- Florence Pugh has been open about her health issues
- They’ve not stopped her Hollywood career
- She is about to release We Live In Time with Andrew Garfield

Florence Pugh is one of the most in-demand actresses of her generation. Her list of Hollywood credits are vast and varied.
Her career began with the 2014 drama The Falling alongside Game of Thrones’s star Maisie Williams. Pugh has since gone on to star in a string of successful movies in a mixture of genres.
Read more: What is Florence Pugh’s Net Worth?
Highlights include Greta Gerwig’s adaption of the classic book Little Women and the multi-Academy Award-winning Oppenheimer. Pugh played Communist USA Party member Jean Tatlock in Christopher Nolan’s biopic of J. Robert Oppenheimer in 2023.
Starring opposite Andrew Garfield, she will soon return to the big screen with the drama We Live In Time. Before this, her biggest blockbuster was Dune: Part Two.
However, Pugh’s life isn’t all glamour and film sets as she has been increasingly open about her health battles.
What medical condition does Florence Pugh have?
In November 2024, Pugh revealed that she was diagnosed with polycystic ovary syndrome and endometriosis. These two conditions lead to complications with fertility. Upon learning this information, the Midsommar star opted to get her eggs frozen.
“I had this sudden feeling that I should go and get everything checked. I’d had a few weird dreams; I think my body was telling me,” she said while appearing with Dr Thais Aliabadi and influencer Mary Alice Haney on the She MD podcast.
The Don’t Worry Darling star then met with Dr Aliabadi, who asked her if she had ever received an egg count.
To which she recalled, “And I was like, ‘No, what do you mean? I’m so young. Why do I need an egg count?’”
Pugh called the process “bizarre” because of her family history of later-in-life pregnancies.
“It was just so bizarre because my family are baby-making machines. My mum had babies into her 40s. My gran had babies throughout…and then, of course, I learned completely different information, at age 27, that I need to get my eggs out and do it quickly, which was just a bit of a mind-boggling realisation and one that I’m really lucky and glad that I found out when I did because I’ve been wanting kids since I was a child,” she said.
Does Florence Pugh have any other health issues?

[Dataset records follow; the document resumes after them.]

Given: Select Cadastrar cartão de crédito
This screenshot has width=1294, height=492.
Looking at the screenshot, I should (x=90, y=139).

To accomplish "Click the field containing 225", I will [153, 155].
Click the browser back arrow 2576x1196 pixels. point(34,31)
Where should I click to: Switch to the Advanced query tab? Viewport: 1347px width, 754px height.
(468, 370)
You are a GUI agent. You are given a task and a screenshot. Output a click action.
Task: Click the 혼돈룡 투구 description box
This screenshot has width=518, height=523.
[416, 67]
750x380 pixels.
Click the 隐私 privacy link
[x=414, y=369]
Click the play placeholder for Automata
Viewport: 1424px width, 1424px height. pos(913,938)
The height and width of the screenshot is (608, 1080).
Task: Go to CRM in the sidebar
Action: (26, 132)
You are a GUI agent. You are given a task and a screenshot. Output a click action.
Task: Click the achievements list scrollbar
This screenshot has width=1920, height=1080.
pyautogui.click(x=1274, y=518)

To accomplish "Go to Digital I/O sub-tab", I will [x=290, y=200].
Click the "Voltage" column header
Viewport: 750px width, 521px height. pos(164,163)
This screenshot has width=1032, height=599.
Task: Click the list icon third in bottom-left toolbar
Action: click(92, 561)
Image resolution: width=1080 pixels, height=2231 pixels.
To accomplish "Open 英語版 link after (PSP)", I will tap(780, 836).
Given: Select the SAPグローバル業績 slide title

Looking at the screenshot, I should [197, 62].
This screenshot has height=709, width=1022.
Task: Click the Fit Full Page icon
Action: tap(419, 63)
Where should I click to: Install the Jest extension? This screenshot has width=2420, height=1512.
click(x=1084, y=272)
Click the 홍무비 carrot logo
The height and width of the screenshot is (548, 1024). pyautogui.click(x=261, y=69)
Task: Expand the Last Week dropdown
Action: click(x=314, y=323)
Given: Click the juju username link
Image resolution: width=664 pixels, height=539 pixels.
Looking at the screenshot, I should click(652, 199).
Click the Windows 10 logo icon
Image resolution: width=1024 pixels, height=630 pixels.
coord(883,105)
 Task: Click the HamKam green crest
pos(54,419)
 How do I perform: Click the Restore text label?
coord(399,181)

In August 2022, Pugh spoke about why her family moved to Spain for a few years during her childhood. They were advised to relocate to “a hotter climate” by doctors treating her for tracheomalacia. This is marked by a hindrance in the development of the cartilage in either the windpipe or the trachea. It can vanish on its own or lead to breathing problems and a cough.
Speaking on the podcast Running Wild With Bear Grylls, she said, “We were in Spain because I have a breathing issue, and when I was younger they kind of just advised that a hotter climate would be better. I have asthma and I have this thing called tracheomalacia as well. And so from a young age, I’ve just had a different breathing system.”
Pugh revealed the breathing issue left her with her signature rasp in her voice, one of the few lingering impacts.
“Now as an adult, unless I get ill, it doesn’t really affect me as intensely as it did when I was younger,” she told the adventurer.
It did mean that she felt better suited to stay in sunny Los Angeles for the height of the COVID-19 lockdown.